Дед, цитируя Новый Завет, карабкался по крыше. Явно с недобрыми намерениями. Мы притихли, глядя на потолок и пытаясь разгадать его манёвры. А потом из поддувала печки повалил дым.
Я, как баран, уставился на чёрные клубы и тупо замер в растерянности. Хорошо, что Рик соображает быстрее. Схватив полотенца, оставленные нам дедом, он метнулся в моечную, намочил и, выбежав, сунул одно мне.
– Нос-рот прикрой. Он трубу заткнул. – и уже обращаясь к старику-разбойнику выкрикнул, – Батя, не дури! Выпусти нас, да мы уйдём.
– Не т0г0 о п0щаде м0лишь. Бога м0ли. К0ли пр0стит, п0м0жет.
Ричард развернулся к иконам и, бормоча: «Поможет. А то как же. Конечно, поможет», кинулся к ним. Я уж подумал, что он и впрямь сейчас молится начнёт. Но Рик сгрёб иконы на лавку, выдернул широкую полку, сбегал в помывочную, несколько раз окунул её в воду и, вернувшись, перекрыл поддувало. Чугунная дверца печки зашипела, выпуская шапки белого пара, но дыма стало разительно меньше. К тому же импровизированная заслонка сократила доступ кислорода, а значит появился шанс на то, что вскоре горение вовсе прекратится.

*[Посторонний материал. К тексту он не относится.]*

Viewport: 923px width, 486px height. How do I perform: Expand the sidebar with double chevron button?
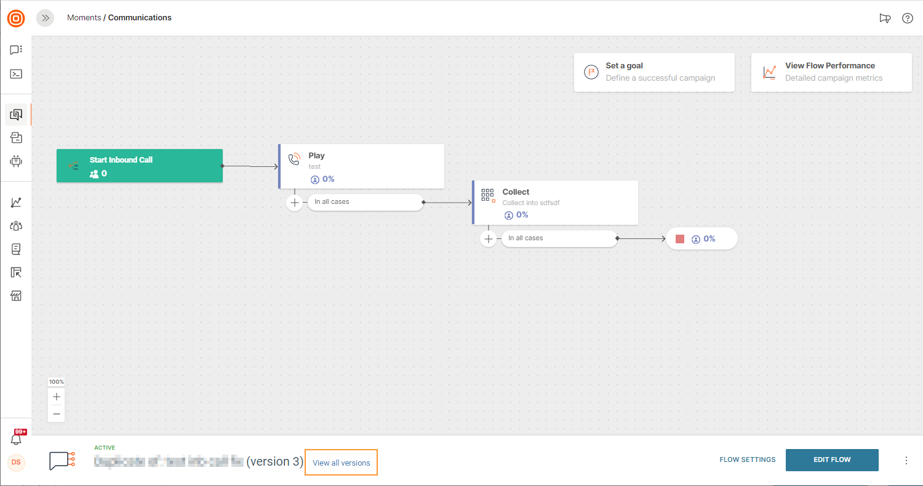coord(46,18)
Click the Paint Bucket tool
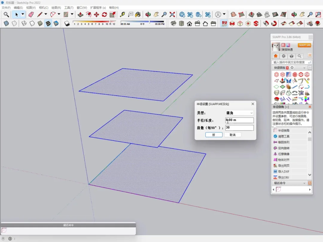Image resolution: width=323 pixels, height=242 pixels. pos(138,14)
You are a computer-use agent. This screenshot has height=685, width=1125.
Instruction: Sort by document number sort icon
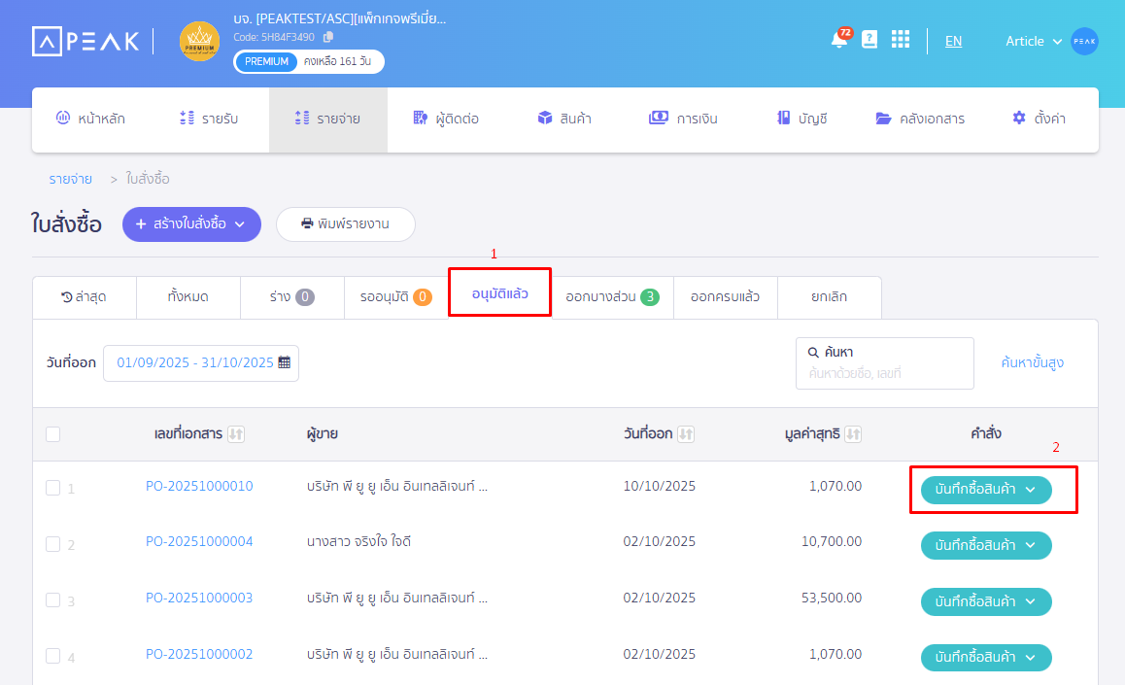pos(236,434)
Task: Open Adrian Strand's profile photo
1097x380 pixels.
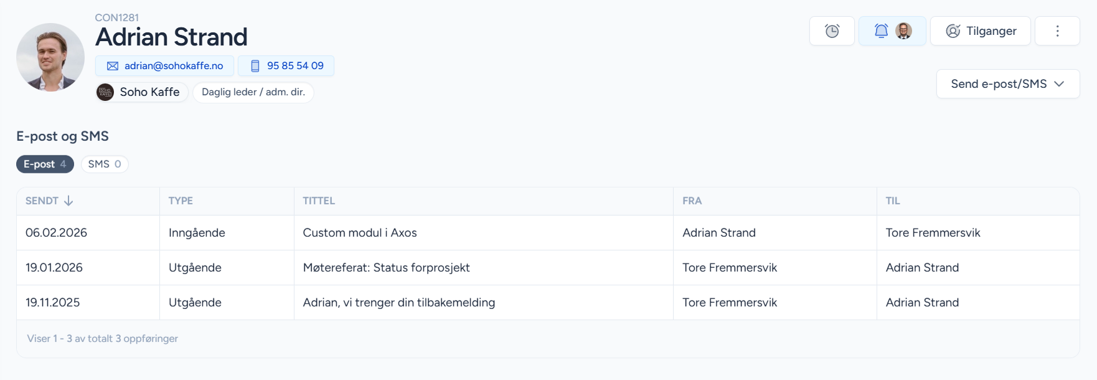Action: coord(50,57)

– Бать! – крикнул Рик в потолок, продолжая искать глазами варианты эвакуации. – А как же «не убий»?
– Сказ0н0 в писание Левита глава 0семнадцат0я стих двадцать вт0р0й: «Если кто ляжет с мужчин0ю, как с женщин0ю, то оба 0не сделали мерз0сть: да будут пред0ны смерти, кровь их на них».
Дым серой пеленой висел под потолком, опускаясь все ниже. Несмотря на то, что я сидел на полу и дышал через мокрое полотенце, в горле уже заметно першило, и я то и дело покашливал, отвлекая Ричарда от переговорного процесса. Он каждый раз хлопал меня по спине, трепал по волосам и даже беззаботно подмигивал, вроде: «Всё нормально будет, Ромка! Не боись».
– Сказано в Уголовном кодексе статье сто пятой части первой: «Убийство – есть умышленное причинение смерти другому человеку, наказывается лишением свободы на срок от шести до пятнадцати лет», – выдал Рик цитату своей «библии».
– А мне твой суд не указ. Я п0 з0к0ну божьему живу, п0 праведн0му, – парировал дед, уже спускаясь на землю.
Ричард вдруг схватил кочергу и снова вернулся к тому углу, где раньше стояли иконы. Встав одной ногой на лавку, потрогал ладонью дощатый потолок, потом вставил плоский конец кочерги в щель и, словно монтировку, резко рванул вниз. Раздался сухой треск и одна доска, переломившись, повисла под углом, как маленькая узкая дверца, ведущая на волю. Вторую доску Рик выломал руками. После чего повернулся ко мне.